____ DATASET ENTRIES

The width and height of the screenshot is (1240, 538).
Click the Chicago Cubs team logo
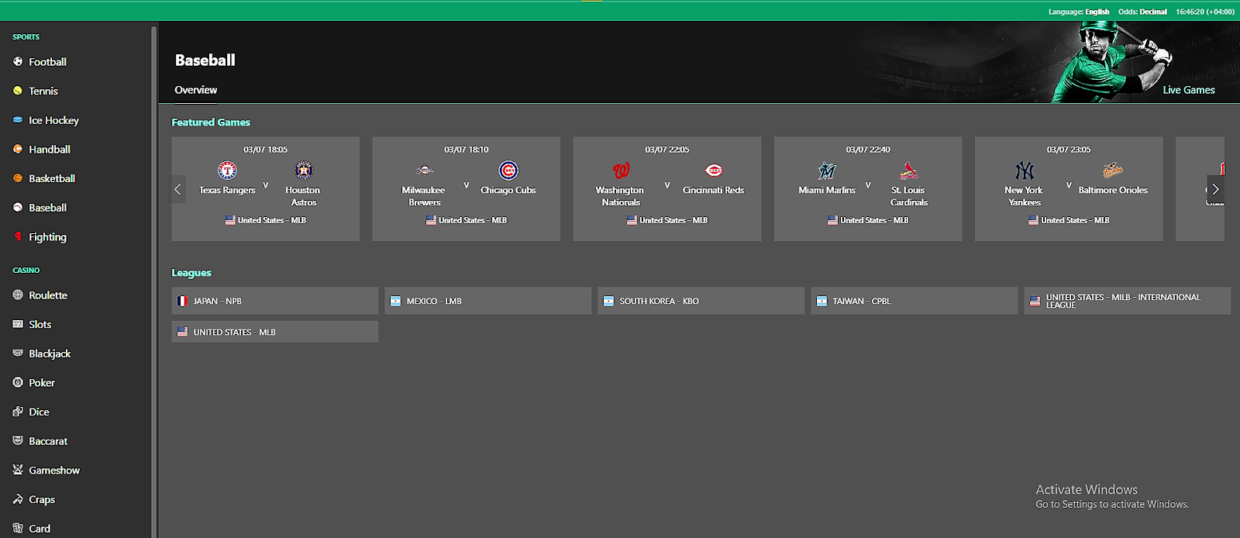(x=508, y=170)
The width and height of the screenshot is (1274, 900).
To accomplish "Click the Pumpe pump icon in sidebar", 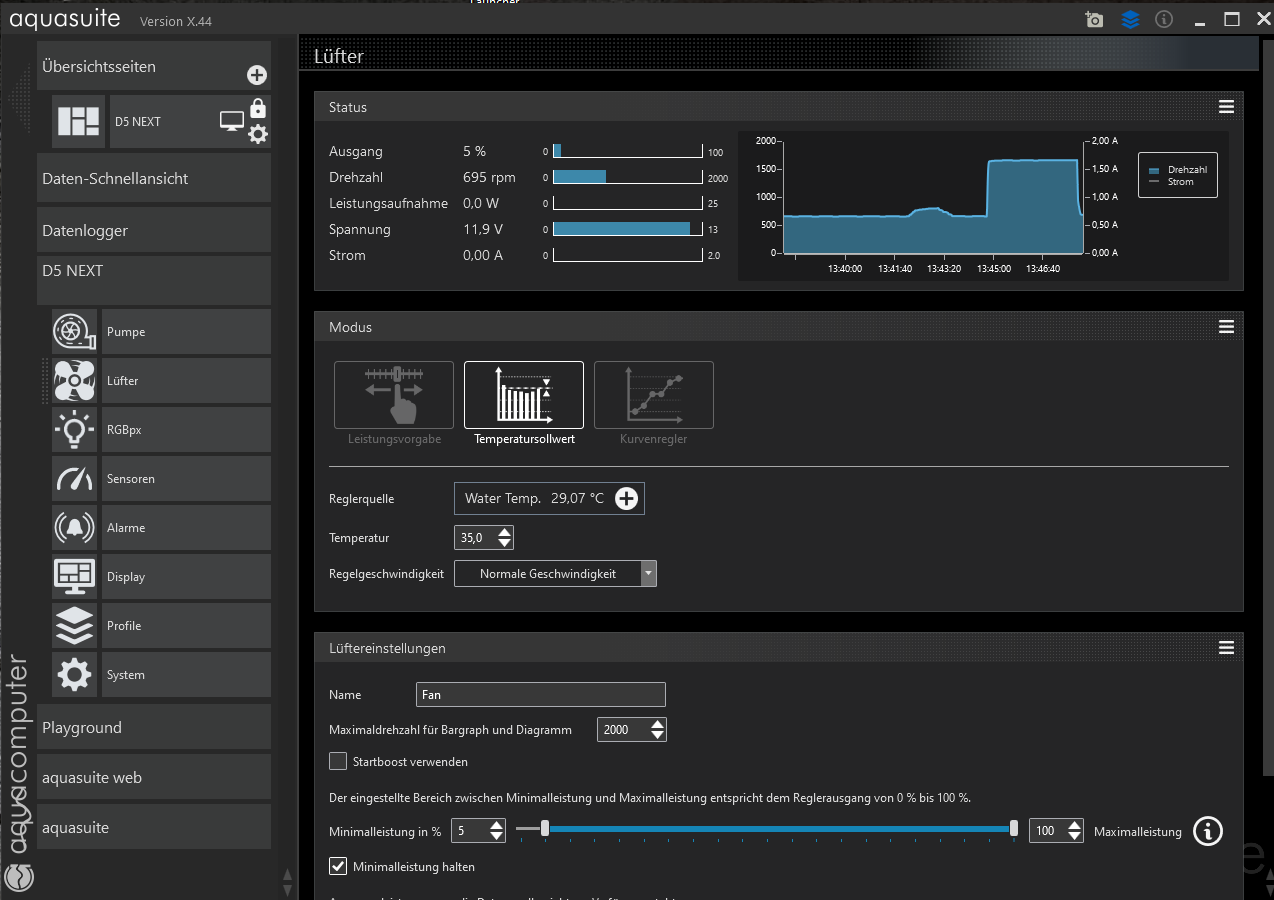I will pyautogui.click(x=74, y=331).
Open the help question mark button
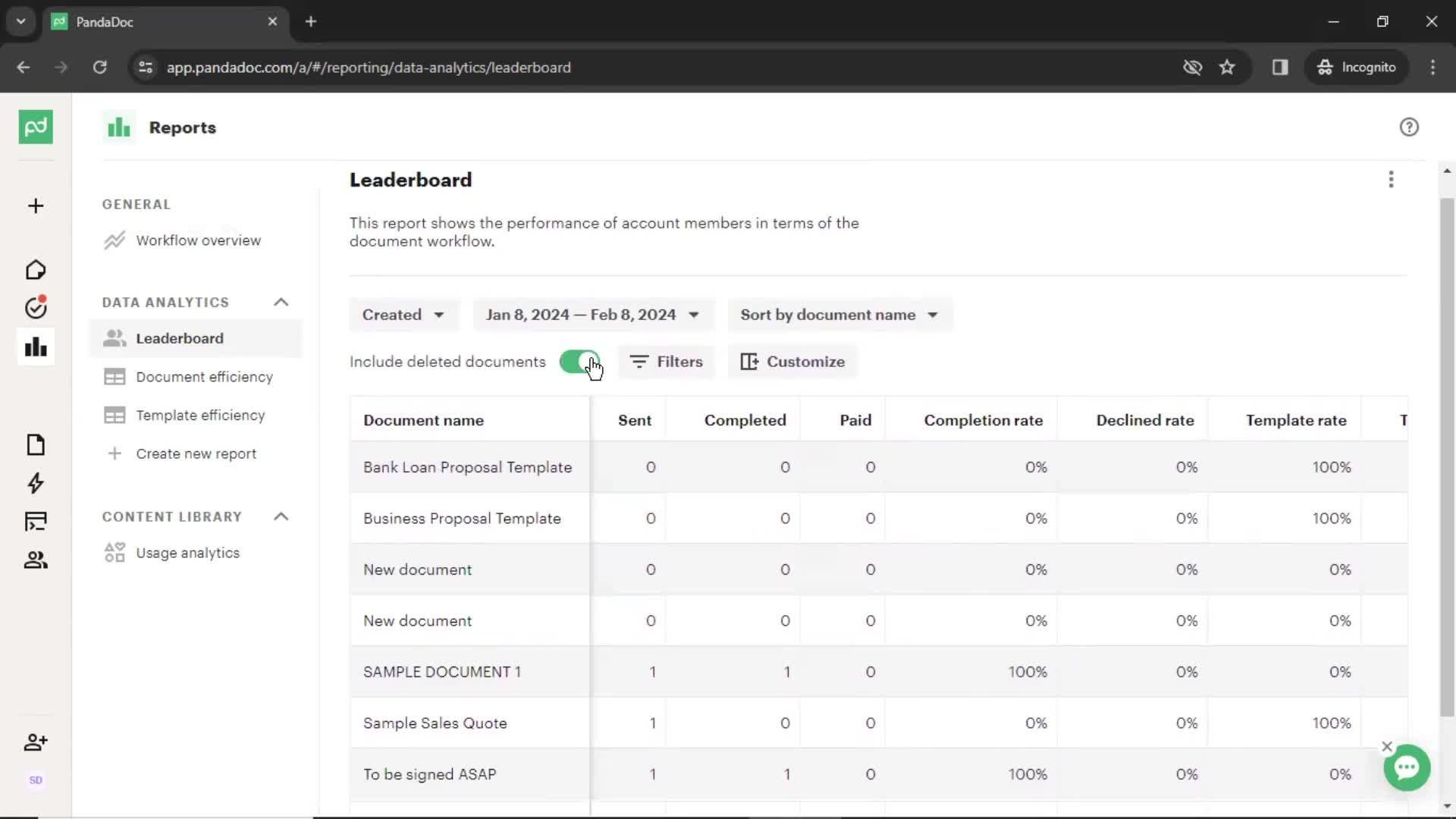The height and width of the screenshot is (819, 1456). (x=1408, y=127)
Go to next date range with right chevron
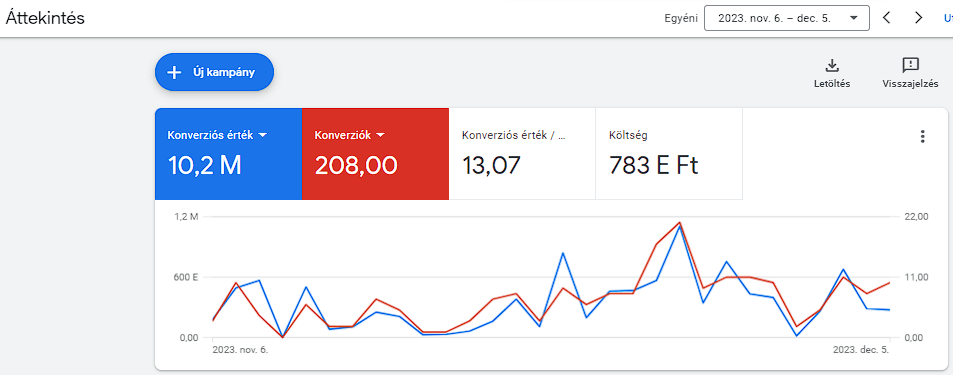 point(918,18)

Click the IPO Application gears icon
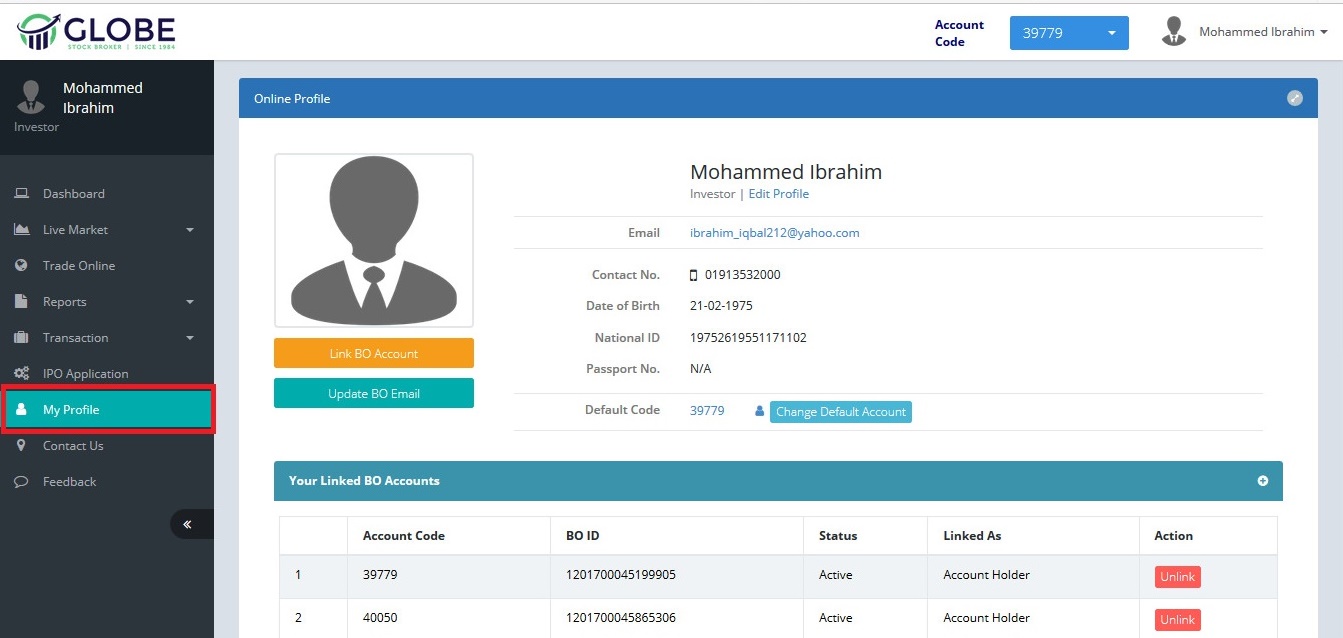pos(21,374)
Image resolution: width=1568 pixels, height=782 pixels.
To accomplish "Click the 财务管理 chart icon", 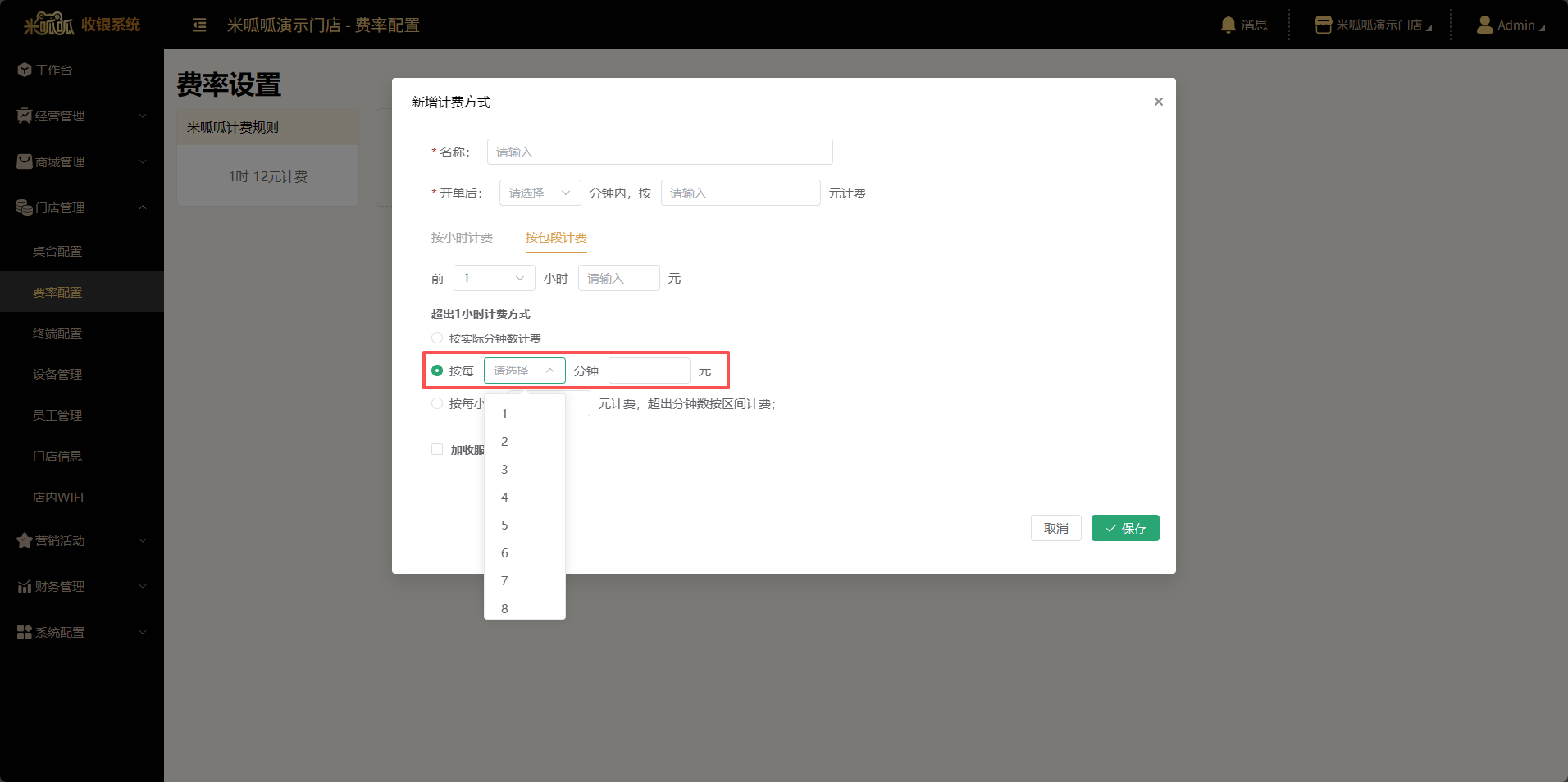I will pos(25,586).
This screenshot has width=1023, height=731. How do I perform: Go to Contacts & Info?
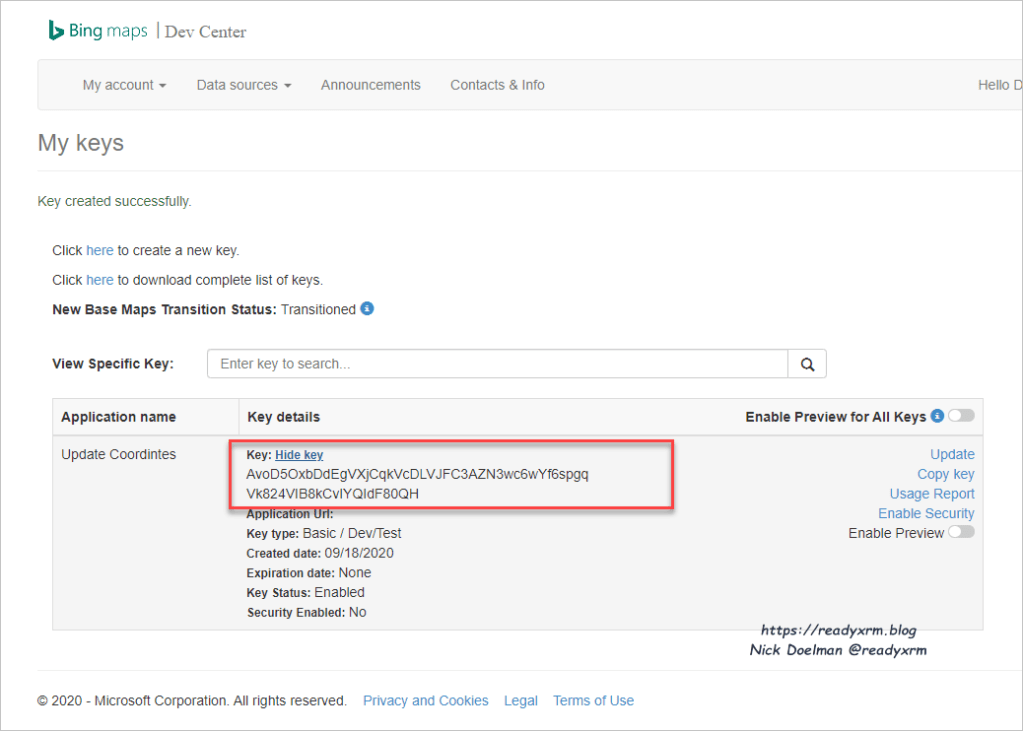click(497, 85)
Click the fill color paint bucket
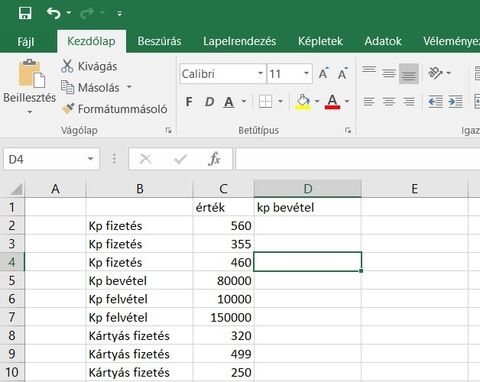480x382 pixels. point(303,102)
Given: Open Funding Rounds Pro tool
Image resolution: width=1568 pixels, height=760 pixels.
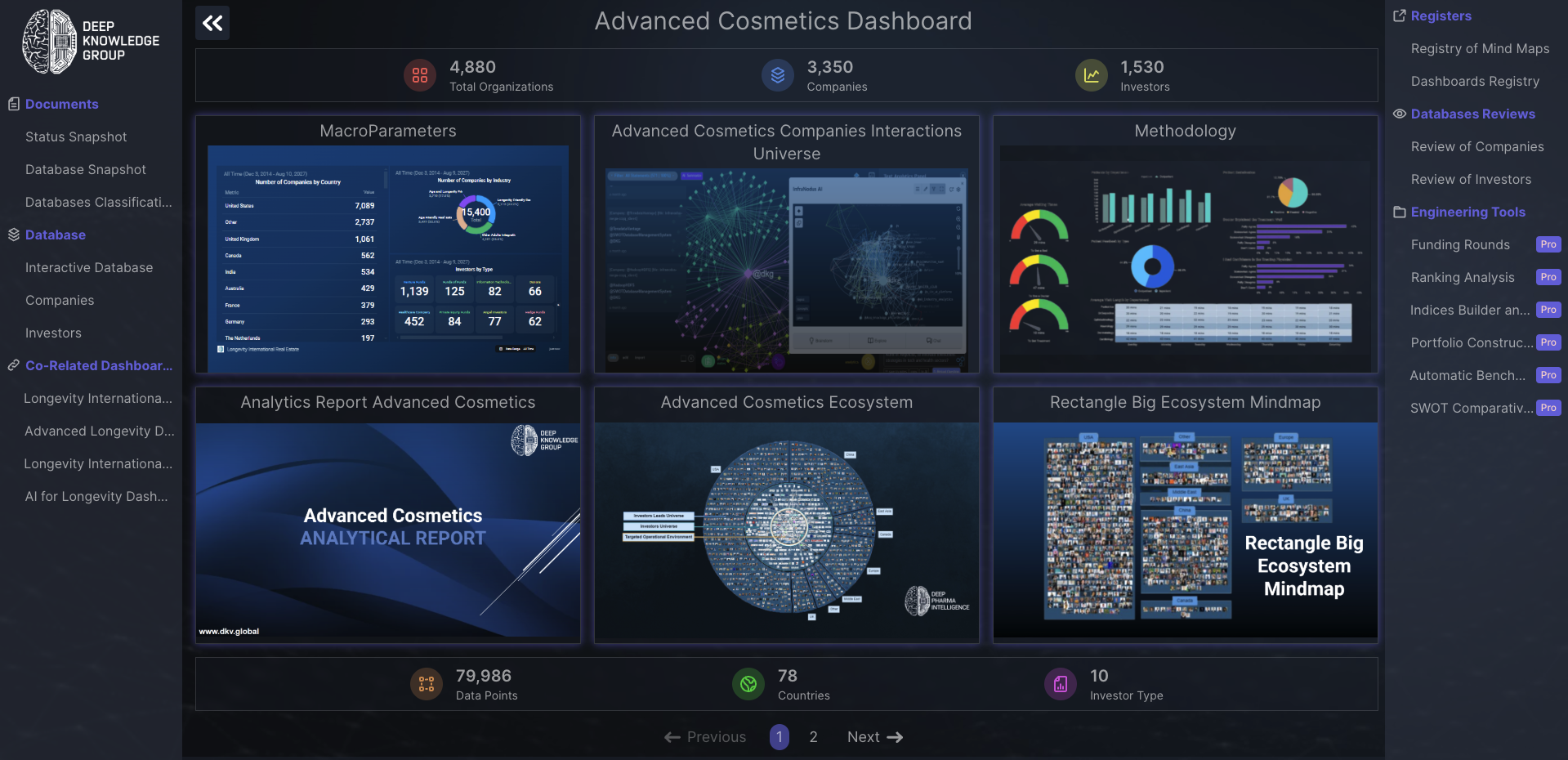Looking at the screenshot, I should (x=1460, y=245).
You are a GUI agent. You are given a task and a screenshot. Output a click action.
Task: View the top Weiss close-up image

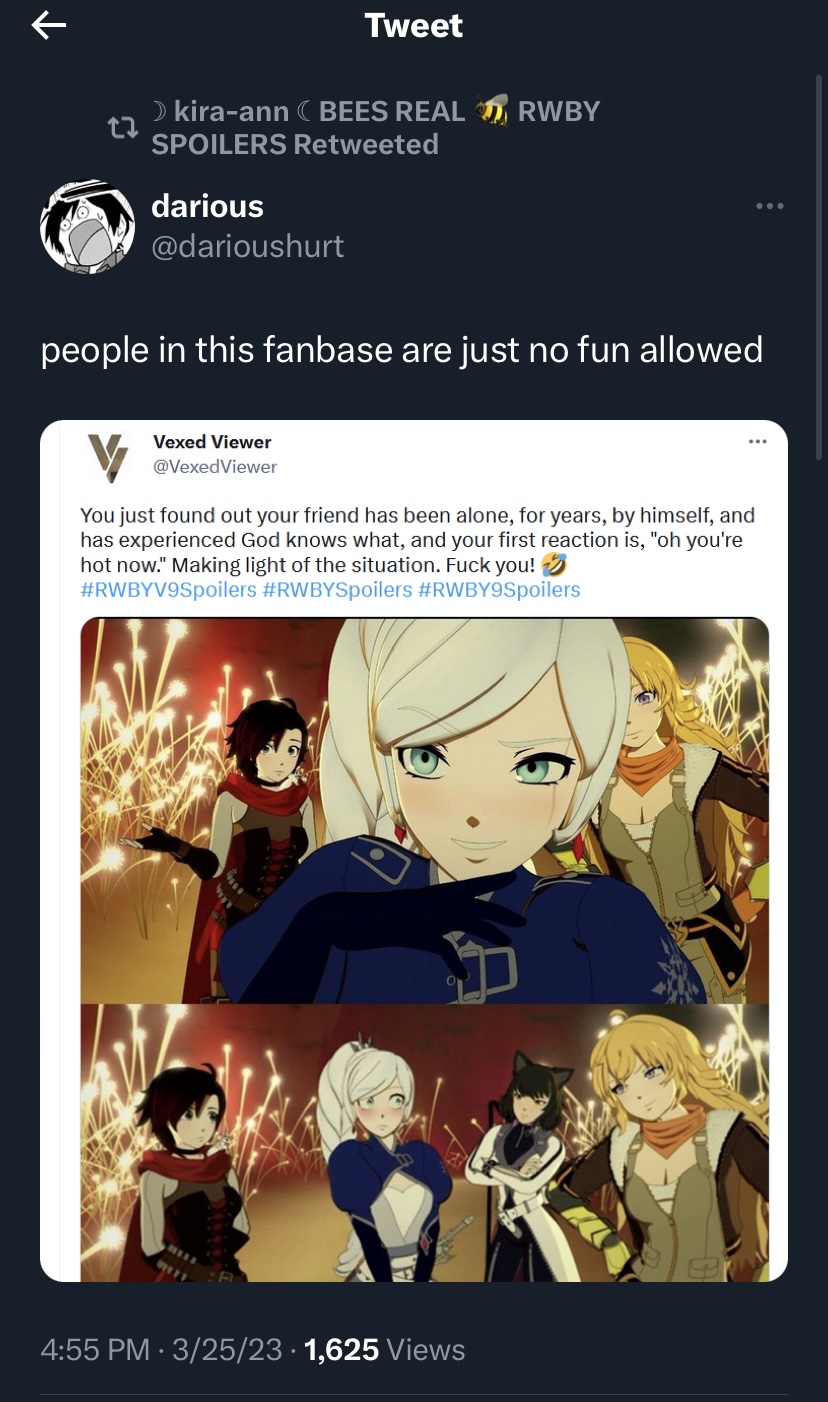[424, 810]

________

» **DIRECTIONS FOR THIS TASK**
A word-for-word repeat is expected of the lines from the one with "Click the fill color paint bucket" to the end of the data, both included; pictures are not part of it.

» **TASK OUTPUT**
Click the fill color paint bucket
480x382 pixels. point(303,102)
Given: Open Funding Rounds Pro tool
Image resolution: width=1568 pixels, height=760 pixels.
Looking at the screenshot, I should (x=1460, y=245).
You are a GUI agent. You are given a task and a screenshot. Output a click action.
Task: View the top Weiss close-up image

[424, 810]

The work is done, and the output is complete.